Bottas: Mogliśmy dzisiaj powalczyć o pole position

Fin przyznaje jednak, że w bałaganie z Q3 trzecie miejsce to dobry wynik.
07.09.1918:18
Nataniel Piórkowski
594wyświetlenia
Embed from Getty Images

Valtteri Bottas uważa, że Mercedes miał szansę, aby powalczyć o pole position do wyścigu o Grand Prix Włoch.

Pierwszy przejazd Fina został zakłócony przez wypadnięcie z toru Kimiego Raikkonena w Parabolice. Kolejna próba okazała się zupełnie bezowocna ze względu na taktyczne szachy związane z jazdą w cieniu aerodynamicznym.

Myślę, że wielu kierowców straciło szansę na poprawę wyniku. Bałagan - tak można tylko opisać tę sesję. Z jednej strony cieszę się, że zakończyłem ją w czołowej trójce, ale znajdowałem się w takiej samej sytuacji jak Lewis - przekonywał Bottas.

Najpierw jechałem tuż za Kimim, więc gdy zobaczyłem żółte flagi musiałem ostro zahamować. Poczułem, że tracimy szansę na pole position. To frustrujące. Wiemy, że pierwsze pole było w naszym zasięgu. Trzeba jednak też spojrzeć na to z innej strony - mogliśmy skończyć te kwalifikacje z dużo gorszym wynikiem.

Mam nadzieję, że wyciągniemy wnioski z tego ostatniego przejazdu. Niemal wszyscy kierowcy nie mogli przejechać pomiarowego kółka, bo zabrakło im czasu. Były dwa bolidy, które jechały bardzo wolno i nikt nie chciał ich wyprzedzić.

To nie była idealna sytuacja, ale jesteśmy na trzeciej pozycji, blisko pierwszej linii. Jutro czeka nas dobra walka - zapewnił.

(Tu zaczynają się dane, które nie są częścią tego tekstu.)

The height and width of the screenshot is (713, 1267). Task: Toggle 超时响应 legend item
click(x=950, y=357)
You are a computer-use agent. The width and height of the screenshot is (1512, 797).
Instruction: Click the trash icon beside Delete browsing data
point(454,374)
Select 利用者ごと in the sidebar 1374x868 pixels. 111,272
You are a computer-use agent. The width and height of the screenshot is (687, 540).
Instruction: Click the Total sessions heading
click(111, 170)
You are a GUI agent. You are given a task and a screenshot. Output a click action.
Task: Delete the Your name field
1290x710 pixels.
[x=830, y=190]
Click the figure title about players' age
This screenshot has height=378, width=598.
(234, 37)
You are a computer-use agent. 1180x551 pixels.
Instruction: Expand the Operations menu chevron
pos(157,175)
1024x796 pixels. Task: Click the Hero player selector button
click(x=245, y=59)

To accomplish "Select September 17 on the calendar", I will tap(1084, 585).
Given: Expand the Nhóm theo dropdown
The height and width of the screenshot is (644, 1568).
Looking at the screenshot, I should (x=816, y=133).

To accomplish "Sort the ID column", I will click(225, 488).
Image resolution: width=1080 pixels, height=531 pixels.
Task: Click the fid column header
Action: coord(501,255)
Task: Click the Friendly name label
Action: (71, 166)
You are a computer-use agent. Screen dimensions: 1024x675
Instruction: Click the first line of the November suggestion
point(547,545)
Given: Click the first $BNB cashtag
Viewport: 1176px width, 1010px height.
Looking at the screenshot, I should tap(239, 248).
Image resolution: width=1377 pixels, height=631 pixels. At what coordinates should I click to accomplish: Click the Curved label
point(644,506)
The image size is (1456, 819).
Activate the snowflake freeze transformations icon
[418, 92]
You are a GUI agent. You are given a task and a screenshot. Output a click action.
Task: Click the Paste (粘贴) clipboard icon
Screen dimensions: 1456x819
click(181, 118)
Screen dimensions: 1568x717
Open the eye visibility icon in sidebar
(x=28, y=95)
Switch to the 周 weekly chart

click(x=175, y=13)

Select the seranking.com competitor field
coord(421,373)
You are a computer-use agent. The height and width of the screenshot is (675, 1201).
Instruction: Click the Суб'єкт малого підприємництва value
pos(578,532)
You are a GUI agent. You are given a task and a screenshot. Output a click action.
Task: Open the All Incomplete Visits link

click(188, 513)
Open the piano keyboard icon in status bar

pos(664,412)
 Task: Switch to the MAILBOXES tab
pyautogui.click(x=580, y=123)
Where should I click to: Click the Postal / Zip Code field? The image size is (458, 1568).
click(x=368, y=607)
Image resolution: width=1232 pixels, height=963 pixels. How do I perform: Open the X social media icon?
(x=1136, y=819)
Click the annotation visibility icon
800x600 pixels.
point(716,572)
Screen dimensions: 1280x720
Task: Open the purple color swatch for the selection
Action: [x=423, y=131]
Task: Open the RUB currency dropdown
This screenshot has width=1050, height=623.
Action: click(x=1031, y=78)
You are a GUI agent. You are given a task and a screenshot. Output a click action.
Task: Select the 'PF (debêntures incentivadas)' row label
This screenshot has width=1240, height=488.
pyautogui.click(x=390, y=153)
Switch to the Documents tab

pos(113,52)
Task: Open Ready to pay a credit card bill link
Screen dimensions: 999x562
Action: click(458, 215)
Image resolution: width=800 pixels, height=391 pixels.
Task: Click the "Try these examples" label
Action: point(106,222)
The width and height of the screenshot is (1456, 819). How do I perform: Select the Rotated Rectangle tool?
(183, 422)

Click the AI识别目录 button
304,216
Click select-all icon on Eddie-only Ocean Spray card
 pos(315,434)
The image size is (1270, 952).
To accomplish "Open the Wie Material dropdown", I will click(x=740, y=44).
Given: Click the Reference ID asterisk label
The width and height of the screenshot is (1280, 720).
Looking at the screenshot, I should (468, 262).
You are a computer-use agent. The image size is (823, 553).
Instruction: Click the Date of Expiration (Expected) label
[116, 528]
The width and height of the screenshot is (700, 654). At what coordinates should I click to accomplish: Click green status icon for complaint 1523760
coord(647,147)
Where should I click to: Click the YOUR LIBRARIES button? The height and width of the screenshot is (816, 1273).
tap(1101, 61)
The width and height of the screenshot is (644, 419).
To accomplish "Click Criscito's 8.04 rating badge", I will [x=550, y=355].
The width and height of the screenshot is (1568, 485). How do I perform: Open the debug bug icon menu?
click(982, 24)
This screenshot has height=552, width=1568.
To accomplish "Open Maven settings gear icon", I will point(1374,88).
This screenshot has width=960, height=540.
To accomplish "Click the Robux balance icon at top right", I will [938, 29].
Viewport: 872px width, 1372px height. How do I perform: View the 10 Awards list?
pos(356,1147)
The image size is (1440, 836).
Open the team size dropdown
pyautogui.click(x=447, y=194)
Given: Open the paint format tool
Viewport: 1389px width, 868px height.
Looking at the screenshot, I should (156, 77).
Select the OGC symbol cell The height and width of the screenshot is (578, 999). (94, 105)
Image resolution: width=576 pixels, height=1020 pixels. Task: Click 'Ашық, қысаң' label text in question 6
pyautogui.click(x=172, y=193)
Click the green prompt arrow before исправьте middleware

Zapytany o to, czy F1 powinna rozważyć wprowadzenie zmian w formacie czasówki, Bottas odparł: Tego typu taktykę obserwujemy tylko na specyficznych torach. Najwięcej można zyskać na Spa i Monzy. Na większości innych obiektów nie ma takich problemów. Za dwa tygodnie w Singapurze wszyscy będą już chcieli mieć jak najwięcej miejsca.